Le démocrate Doug Jones a battu l'ancien magistrat ultra-conservateur Roy Moore à l'issue d'une campagne virulente qui a captivé l'Amérique et va priver le parti au pouvoir d'un précieux siège à la chambre haute du Congrès.
Selon des résultats portant sur la totalité des bureaux de vote, Doug Jones a obtenu 49,9% des voix, contre 48,4% pour Roy Moore.
"Le coeur de cette élection s'est jouée sur la dignité et le respect", a déclaré le vainqueur, un ancien procureur fédéral de 63 ans qui s'était fait connaître en faisant condamner des membres du Ku Klux Klan qui avait incendié une église noire dans les années 1960, tuant quatre fillettes.

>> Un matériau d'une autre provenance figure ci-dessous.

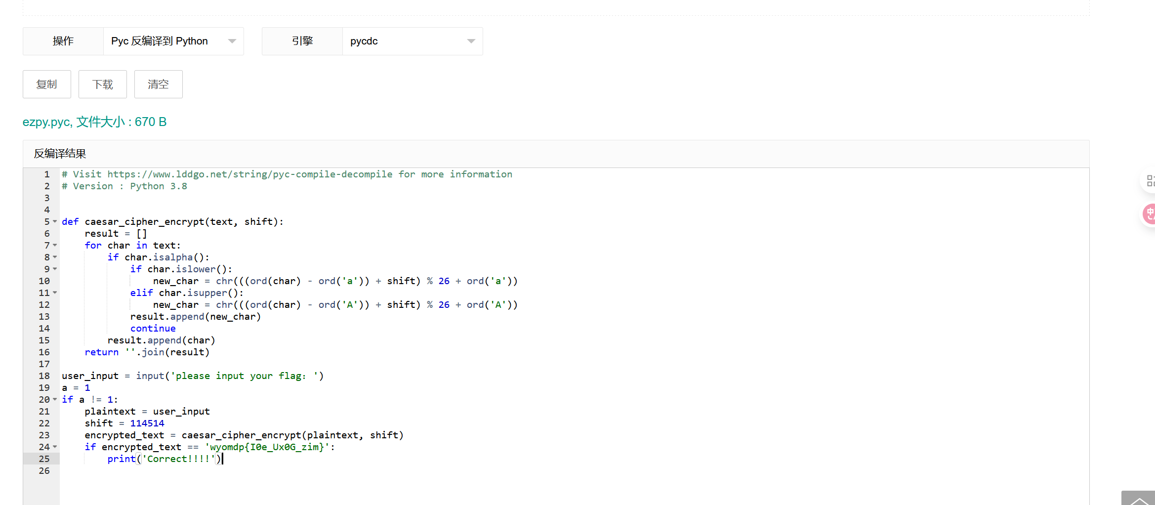Collapse the 'if encrypted_text ==' block at line 24

tap(55, 447)
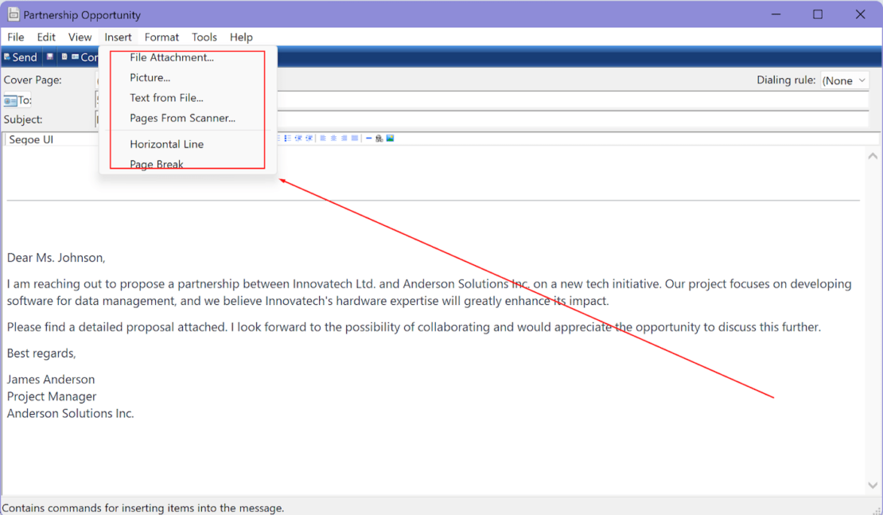
Task: Center-align the message text using toolbar icon
Action: tap(333, 138)
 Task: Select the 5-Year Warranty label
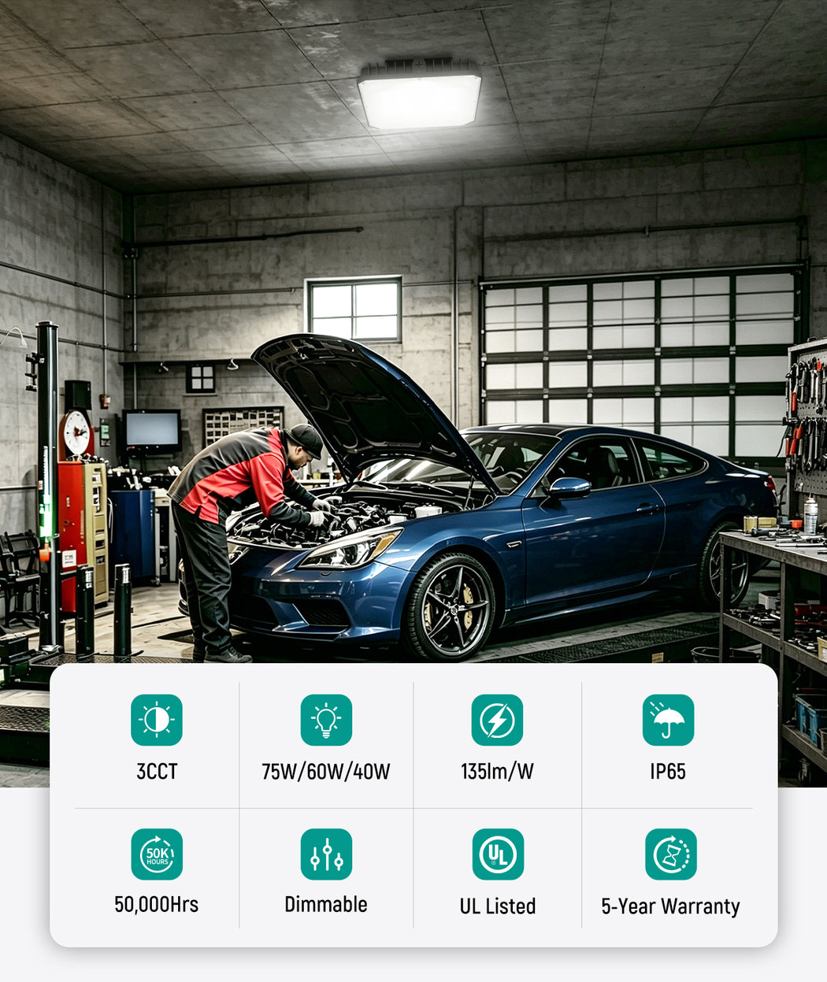[671, 907]
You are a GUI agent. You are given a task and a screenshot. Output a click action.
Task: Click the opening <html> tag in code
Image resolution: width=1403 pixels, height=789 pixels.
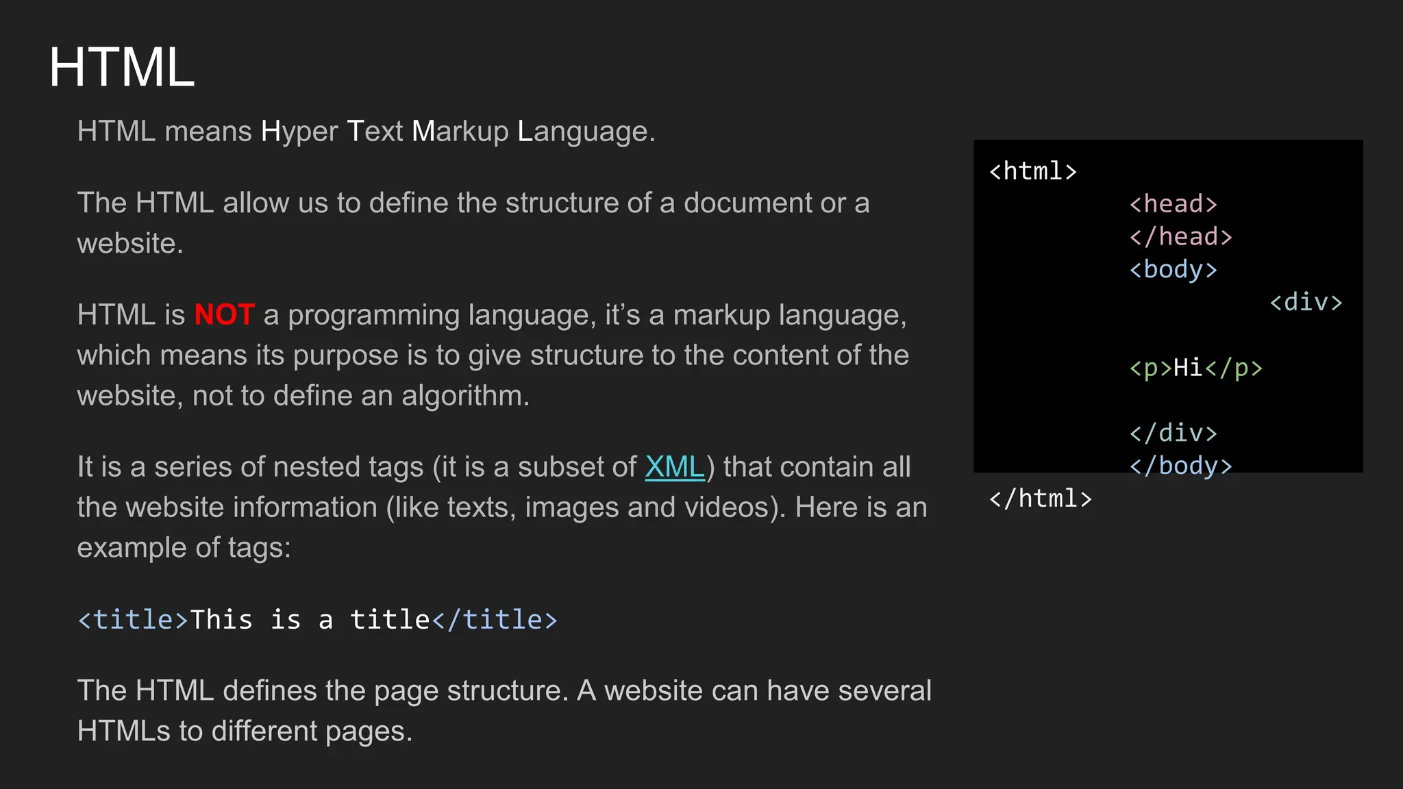coord(1032,171)
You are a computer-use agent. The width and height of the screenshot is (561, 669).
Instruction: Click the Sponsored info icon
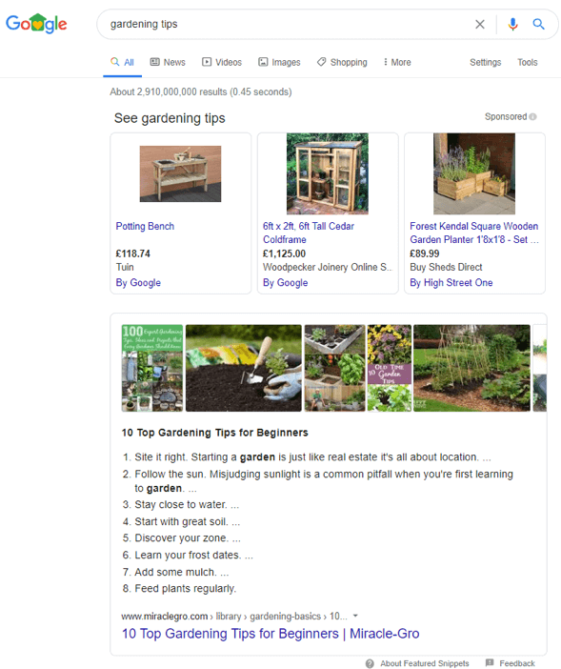coord(532,116)
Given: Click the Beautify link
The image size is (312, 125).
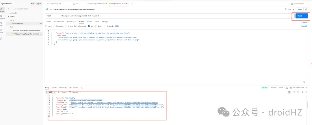Looking at the screenshot, I should (x=304, y=26).
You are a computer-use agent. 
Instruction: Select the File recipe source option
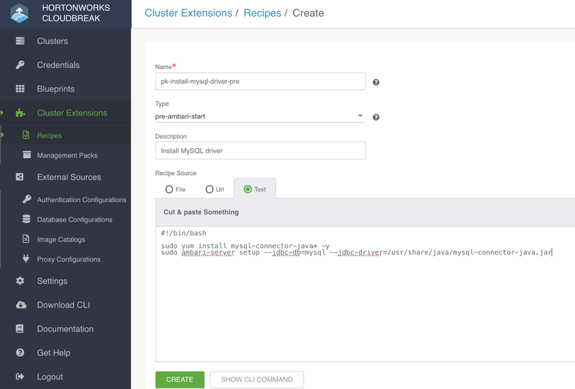pyautogui.click(x=169, y=189)
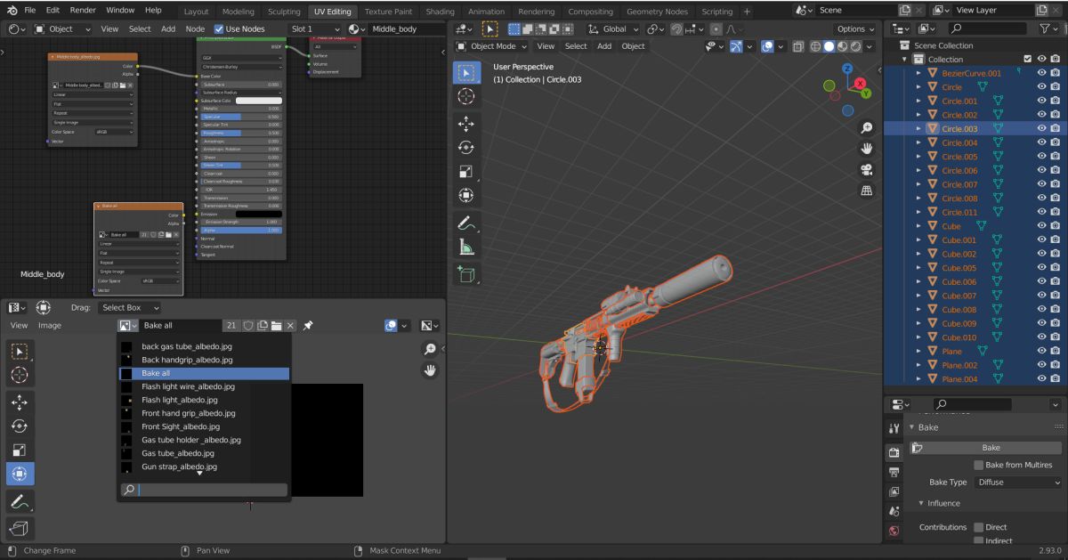Screen dimensions: 1068x560
Task: Click the Add Cube tool icon
Action: tap(465, 274)
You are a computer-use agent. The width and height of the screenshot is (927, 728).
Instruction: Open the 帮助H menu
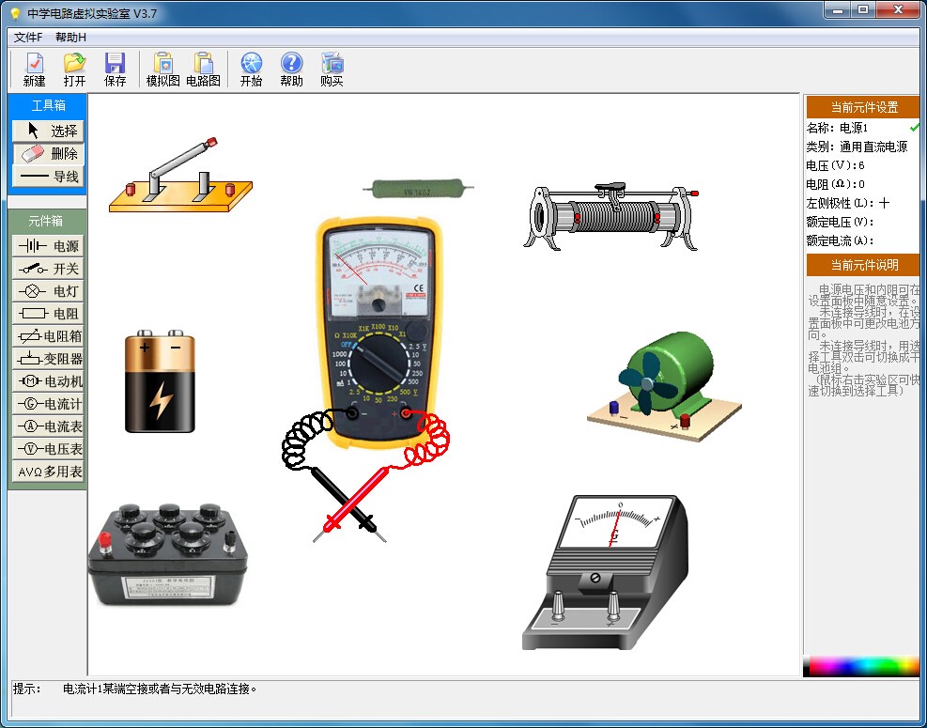pos(70,38)
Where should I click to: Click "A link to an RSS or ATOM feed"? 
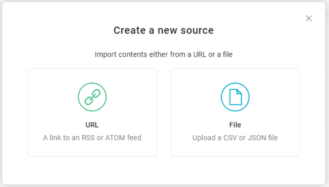92,138
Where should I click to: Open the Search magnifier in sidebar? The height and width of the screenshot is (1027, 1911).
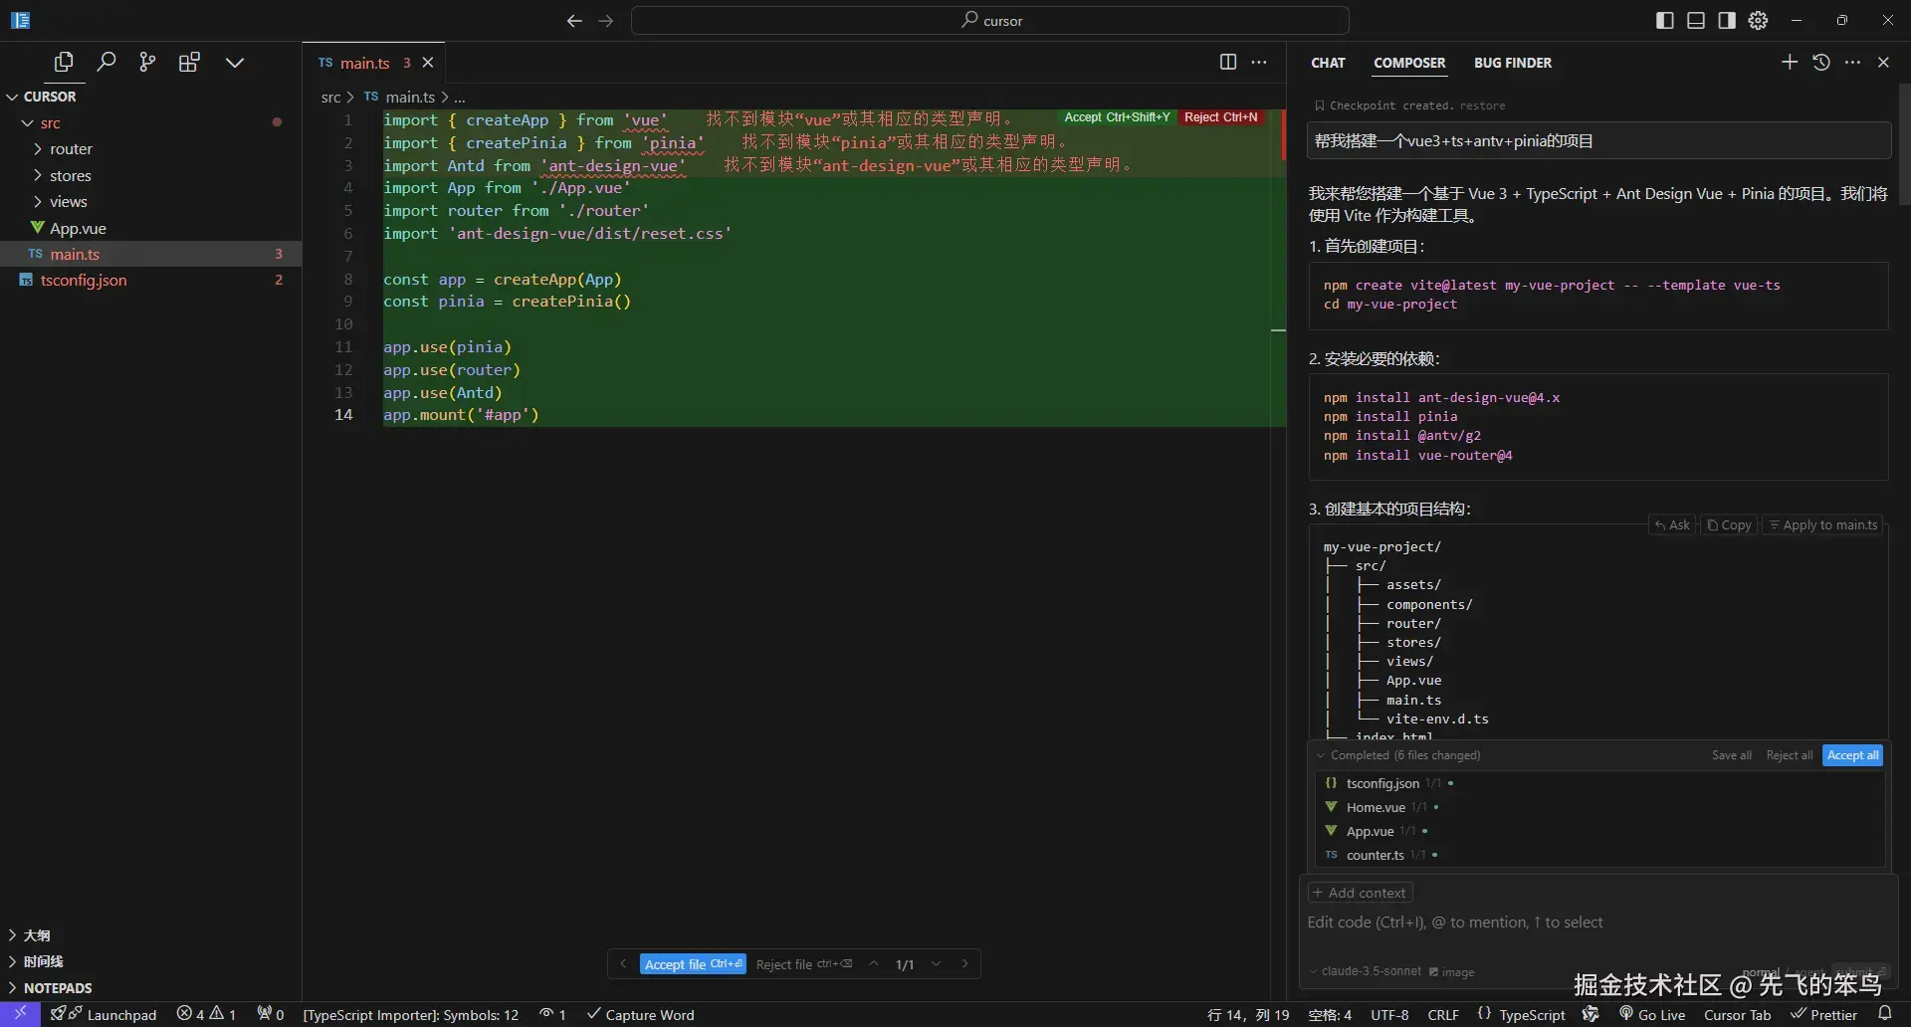pyautogui.click(x=106, y=62)
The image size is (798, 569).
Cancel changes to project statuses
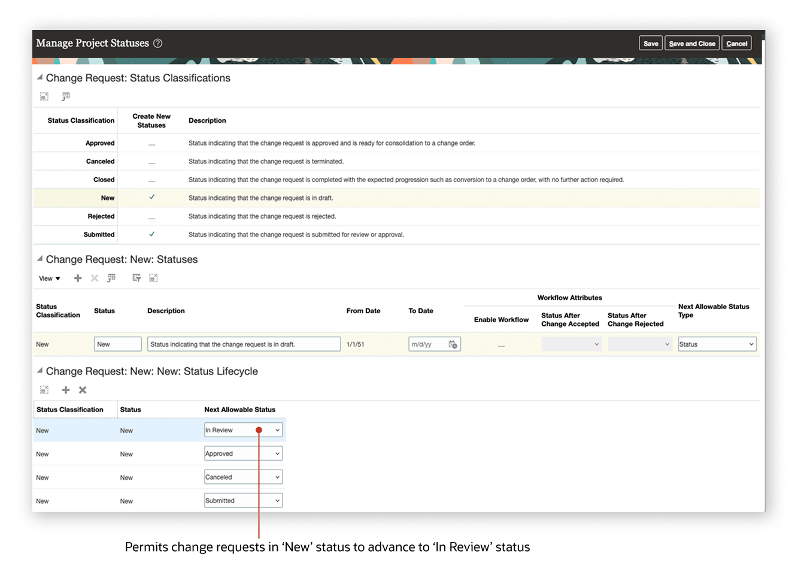(736, 43)
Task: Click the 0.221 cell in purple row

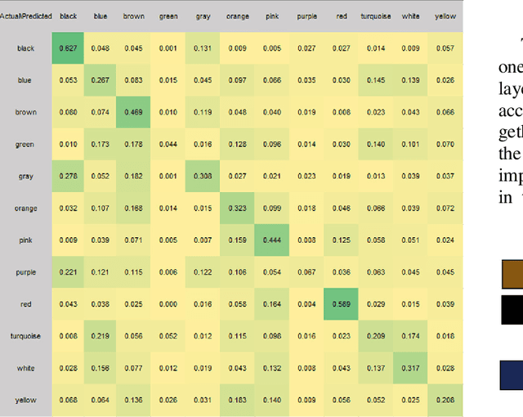Action: pyautogui.click(x=67, y=272)
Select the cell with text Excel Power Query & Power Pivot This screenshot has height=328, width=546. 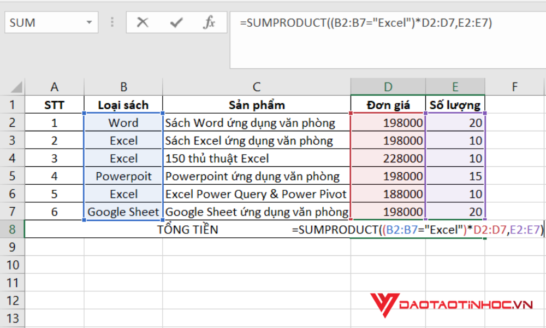256,194
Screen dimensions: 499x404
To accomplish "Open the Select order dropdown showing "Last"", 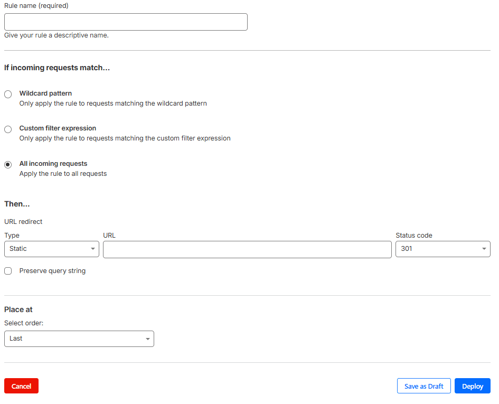I will (x=79, y=339).
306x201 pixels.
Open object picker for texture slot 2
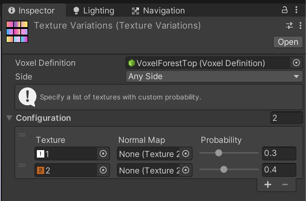tap(103, 170)
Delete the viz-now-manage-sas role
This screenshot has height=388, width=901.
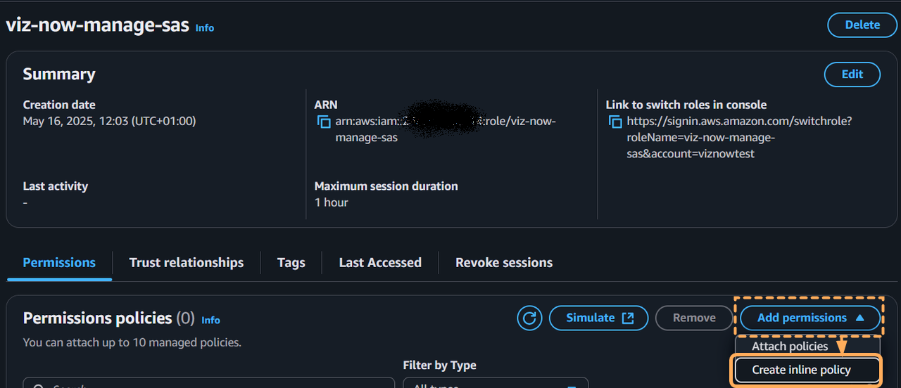tap(862, 25)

"L'Alabama était à la croisée des chemins (...) Ce soir, vous avez emprunté le bon chemin", a-t-il lancé devant ses supporteurs à Birmingham.
Un tweet magnanime
Le revers est très personnel pour le président des Etats-Unis, qui avait appelé ses partisans à la loyauté au nom de la poursuite de son programme de réformes. Mais c'est d'un tweet magnanime qu'il a pris acte du résultat.
"Félicitations à Doug Jones pour cette victoire âprement disputée mais une victoire est une victoire", a écrit Donald Trump dans un tweet. "Les habitants de l'Alabama sont formidables, et les républicains auront une nouvelle chance de gagner ce siège très bientôt", a-t-il ajouté, le mandat de l'élu courant jusqu'en 2020.
Dans cette première réaction, le président n'a toutefois pas eu un mot pour son candidat, dont la campagne a été dominée par des allégations d'agression sexuelle sur deux mineures il y a plusieurs décennies.
Une première depuis 1992
Malgré l'acceptation des résultats par le président et par le parti républicain de l'Alabama, le juge Moore n'a pas concédé la défaite, dans la soirée, affirmant que le résultat était trop serré et susceptible de déclencher un recomptage automatique.
Le secrétaire d'Etat de l'Alabama, John Merril, a indiqué dans la soirée qu'aucun nouveau dépouillement ne pourrait être demandé avant la certification des résultats; cette certification aura lieu entre le 26 décembre et le 3 janvier.
Jamais depuis 1992 un démocrate n'avait été élu sénateur dans cet Etat du Sud. La participation a été plus forte que prévu, entre 33 et 35%, selon John Merrill.
afp/br/jgal
Majorité sénatoriale en danger
Donald Trump avait fait fi des allégations contre Roy Moore dans le but de conserver ce siège et de poursuivre son train de réformes. Désormais, la majorité républicaine au Sénat sera de 51 sièges sur 100, réduisant sa marge de manoeuvre au minimum.
Pour le parti républicain, la défaite du candidat est aussi, paradoxalement, un soulagement, car elle lui évite d'avoir à gérer le cas Moore et d'être sali par association.
Contrairement à Donald Trump, la plupart des élus républicains avaient retiré leur soutien à Roy Moore après la publication de témoignages de femmes, afin d'éviter d'être sali par association. Le seul sénateur républicain à avoir publiquement soutenu Doug Jones, Jeff Flake de l'Arizona, a tweeté une courte phrase: "la morale l'emporte".
Le camp démocrate satisfait
Le pays n'oubliera pas que l'Alabama a voté pour l'espoir, et que Trump s'est rangé du côté d'un agresseur sexuel présumé d'enfants qui voulait ramener l'Amérique en arrière", a écrit le sénateur du Maryland Chris Van Hollen.
"Vous ne pouvez prétendre être le parti des valeurs familiales tant que vous accepterez des hommes ignobles comme Roy Moore", a déclaré le président du parti démocrate Tom Perez.
L'exploit de Doug Jones donne des ailes au parti d'opposition, qui a déjà obtenu un carton plein le mois dernier lors d'une série d'élections dans le pays. "Si les démocrates peuvent gagner dans l'Alabama, nous pouvons, et nous devons, concourir partout", s'est réjouie Hillary Clinton.